Exercise instructions: In the listing below, copy out word for word the stretch from the line containing "In order to click on x-tick-label: 2.4" through the line containing "x-tick-label-line: 05:40:00 is", including both of those lines.

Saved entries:
+++

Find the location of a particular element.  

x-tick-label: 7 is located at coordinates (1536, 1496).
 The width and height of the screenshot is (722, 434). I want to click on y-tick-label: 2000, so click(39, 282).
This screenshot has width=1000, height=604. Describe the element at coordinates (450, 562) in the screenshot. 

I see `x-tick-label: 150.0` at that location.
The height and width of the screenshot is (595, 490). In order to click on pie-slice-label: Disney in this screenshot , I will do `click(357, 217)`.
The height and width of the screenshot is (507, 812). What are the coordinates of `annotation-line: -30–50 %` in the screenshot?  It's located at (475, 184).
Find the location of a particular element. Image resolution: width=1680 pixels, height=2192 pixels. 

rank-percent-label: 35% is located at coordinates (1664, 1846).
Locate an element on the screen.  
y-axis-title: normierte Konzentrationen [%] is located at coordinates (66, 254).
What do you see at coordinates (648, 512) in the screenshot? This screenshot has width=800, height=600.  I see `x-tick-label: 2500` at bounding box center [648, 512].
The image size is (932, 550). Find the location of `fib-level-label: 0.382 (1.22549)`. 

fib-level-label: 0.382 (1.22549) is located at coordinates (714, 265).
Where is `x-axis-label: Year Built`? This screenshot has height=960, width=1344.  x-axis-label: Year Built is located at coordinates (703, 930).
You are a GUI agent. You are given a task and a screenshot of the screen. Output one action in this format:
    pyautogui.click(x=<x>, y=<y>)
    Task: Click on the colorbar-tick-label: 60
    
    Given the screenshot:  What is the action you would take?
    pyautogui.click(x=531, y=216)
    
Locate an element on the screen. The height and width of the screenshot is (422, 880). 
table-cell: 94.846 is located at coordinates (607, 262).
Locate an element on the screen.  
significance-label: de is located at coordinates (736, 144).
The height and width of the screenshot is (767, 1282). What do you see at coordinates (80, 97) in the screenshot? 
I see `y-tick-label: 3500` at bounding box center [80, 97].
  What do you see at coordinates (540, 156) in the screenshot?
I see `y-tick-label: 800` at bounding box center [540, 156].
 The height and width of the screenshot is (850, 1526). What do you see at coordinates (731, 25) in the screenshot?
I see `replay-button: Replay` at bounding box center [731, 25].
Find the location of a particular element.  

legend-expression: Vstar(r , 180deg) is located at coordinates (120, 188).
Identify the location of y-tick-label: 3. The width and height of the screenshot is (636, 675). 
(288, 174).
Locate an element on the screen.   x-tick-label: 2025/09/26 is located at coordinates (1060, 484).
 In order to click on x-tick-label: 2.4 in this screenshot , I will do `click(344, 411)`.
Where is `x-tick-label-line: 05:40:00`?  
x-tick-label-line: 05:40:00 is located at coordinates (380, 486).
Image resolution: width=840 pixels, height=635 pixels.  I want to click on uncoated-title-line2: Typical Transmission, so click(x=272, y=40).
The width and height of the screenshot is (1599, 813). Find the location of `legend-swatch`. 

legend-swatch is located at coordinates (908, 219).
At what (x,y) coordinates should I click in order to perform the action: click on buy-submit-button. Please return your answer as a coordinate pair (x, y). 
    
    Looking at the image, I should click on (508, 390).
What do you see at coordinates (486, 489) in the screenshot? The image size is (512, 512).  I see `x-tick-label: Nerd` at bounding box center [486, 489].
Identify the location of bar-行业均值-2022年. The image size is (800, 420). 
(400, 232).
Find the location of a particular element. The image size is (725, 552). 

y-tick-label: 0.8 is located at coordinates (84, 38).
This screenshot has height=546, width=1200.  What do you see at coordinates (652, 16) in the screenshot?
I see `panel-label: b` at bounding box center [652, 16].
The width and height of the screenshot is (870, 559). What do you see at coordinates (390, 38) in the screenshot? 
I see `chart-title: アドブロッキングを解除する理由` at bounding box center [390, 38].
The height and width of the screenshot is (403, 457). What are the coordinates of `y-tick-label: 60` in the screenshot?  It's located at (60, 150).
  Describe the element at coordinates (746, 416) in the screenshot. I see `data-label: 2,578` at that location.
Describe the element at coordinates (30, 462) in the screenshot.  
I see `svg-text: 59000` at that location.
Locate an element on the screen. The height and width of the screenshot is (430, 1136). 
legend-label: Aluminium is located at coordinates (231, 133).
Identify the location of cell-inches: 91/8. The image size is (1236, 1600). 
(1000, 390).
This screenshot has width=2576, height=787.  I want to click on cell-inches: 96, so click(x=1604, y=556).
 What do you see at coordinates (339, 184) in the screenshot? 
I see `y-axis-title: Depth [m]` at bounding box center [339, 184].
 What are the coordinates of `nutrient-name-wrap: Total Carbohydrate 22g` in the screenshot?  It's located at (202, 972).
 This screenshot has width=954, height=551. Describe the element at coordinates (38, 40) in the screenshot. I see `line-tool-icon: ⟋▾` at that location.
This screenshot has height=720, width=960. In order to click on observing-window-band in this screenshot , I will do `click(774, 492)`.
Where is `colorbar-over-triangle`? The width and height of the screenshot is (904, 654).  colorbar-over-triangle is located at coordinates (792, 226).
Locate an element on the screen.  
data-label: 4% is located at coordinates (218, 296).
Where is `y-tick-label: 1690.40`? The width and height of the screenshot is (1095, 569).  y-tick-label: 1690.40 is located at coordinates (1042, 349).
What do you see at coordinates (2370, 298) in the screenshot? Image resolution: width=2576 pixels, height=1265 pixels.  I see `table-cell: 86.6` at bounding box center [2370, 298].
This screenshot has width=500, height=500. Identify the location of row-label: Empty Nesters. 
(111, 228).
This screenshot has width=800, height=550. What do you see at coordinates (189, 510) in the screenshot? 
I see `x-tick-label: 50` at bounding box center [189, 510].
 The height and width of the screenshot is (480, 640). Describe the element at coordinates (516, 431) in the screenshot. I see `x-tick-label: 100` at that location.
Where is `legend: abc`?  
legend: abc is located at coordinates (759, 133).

+++

Solution to the problem:
 In order to click on x-tick-label: 2.4 in this screenshot , I will do `click(344, 411)`.
Where is `x-tick-label-line: 05:40:00`?  
x-tick-label-line: 05:40:00 is located at coordinates (380, 486).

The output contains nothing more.